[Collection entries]
:::::

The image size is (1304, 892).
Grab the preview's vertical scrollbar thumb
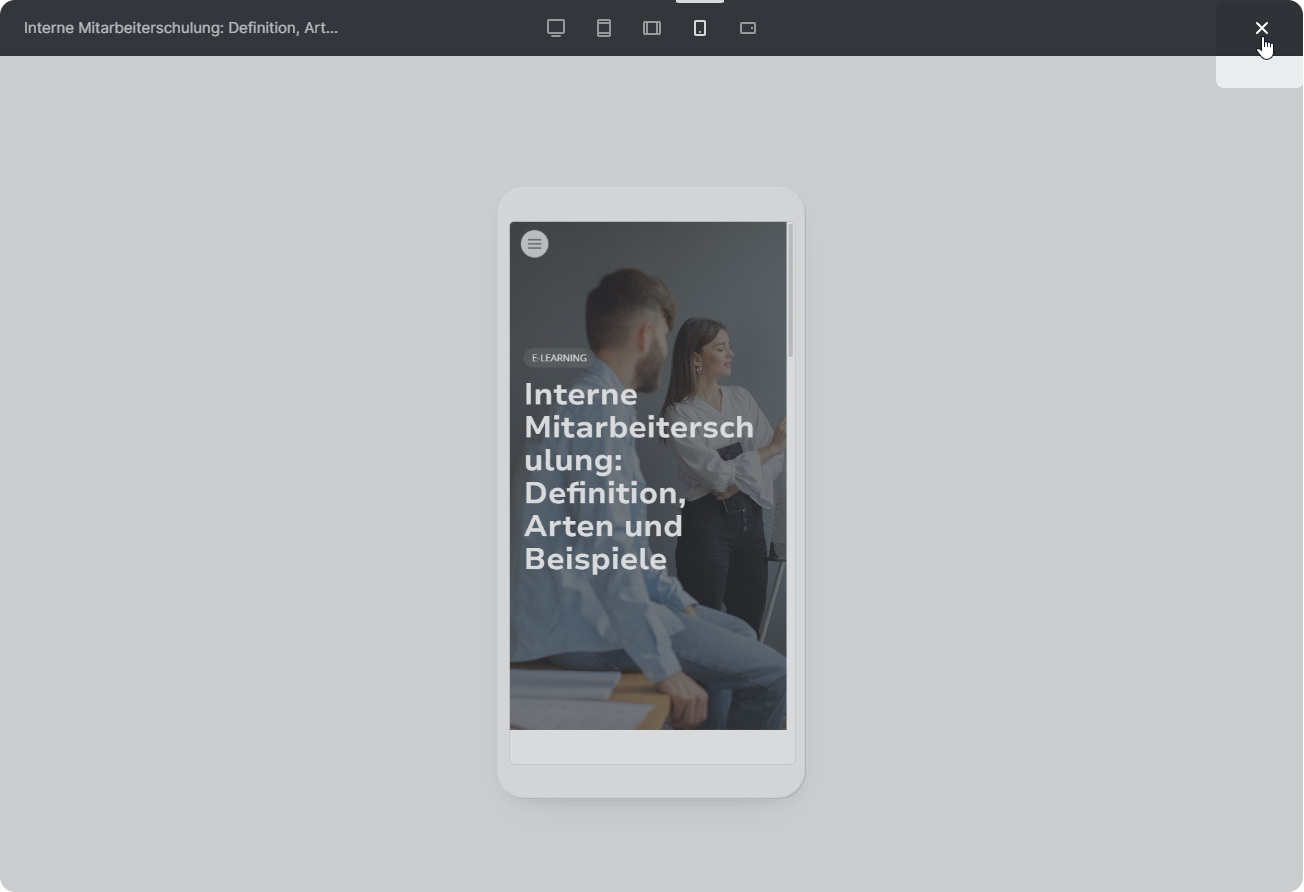(x=790, y=290)
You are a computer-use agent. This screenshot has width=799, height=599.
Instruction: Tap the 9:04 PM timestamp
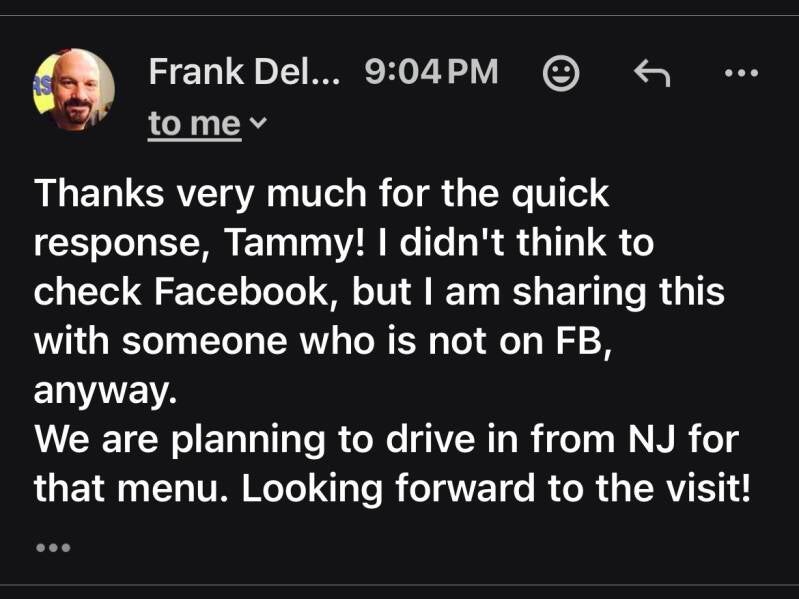click(432, 72)
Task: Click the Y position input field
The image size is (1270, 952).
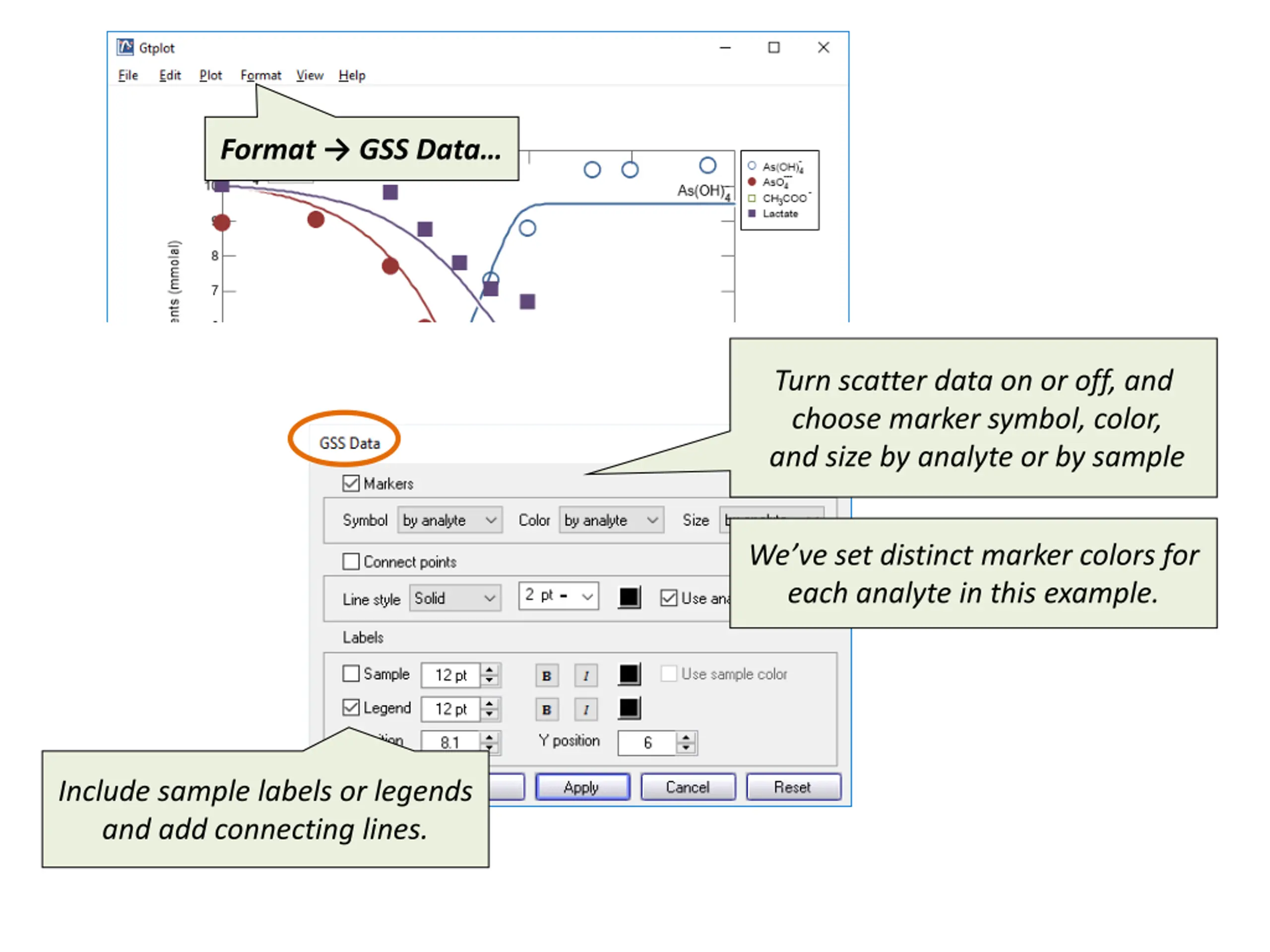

:::::

Action item - Take the line containing "Instruction: Tap the 9:04 PM timestamp" and all lines after it to the end of the data above, and reproduce them exactly, leaving out pictures. Nothing else belongs in the copy.

Response area -
Instruction: Tap the 9:04 PM timestamp
click(432, 72)
Task: Click the Y position input field
The image size is (1270, 952).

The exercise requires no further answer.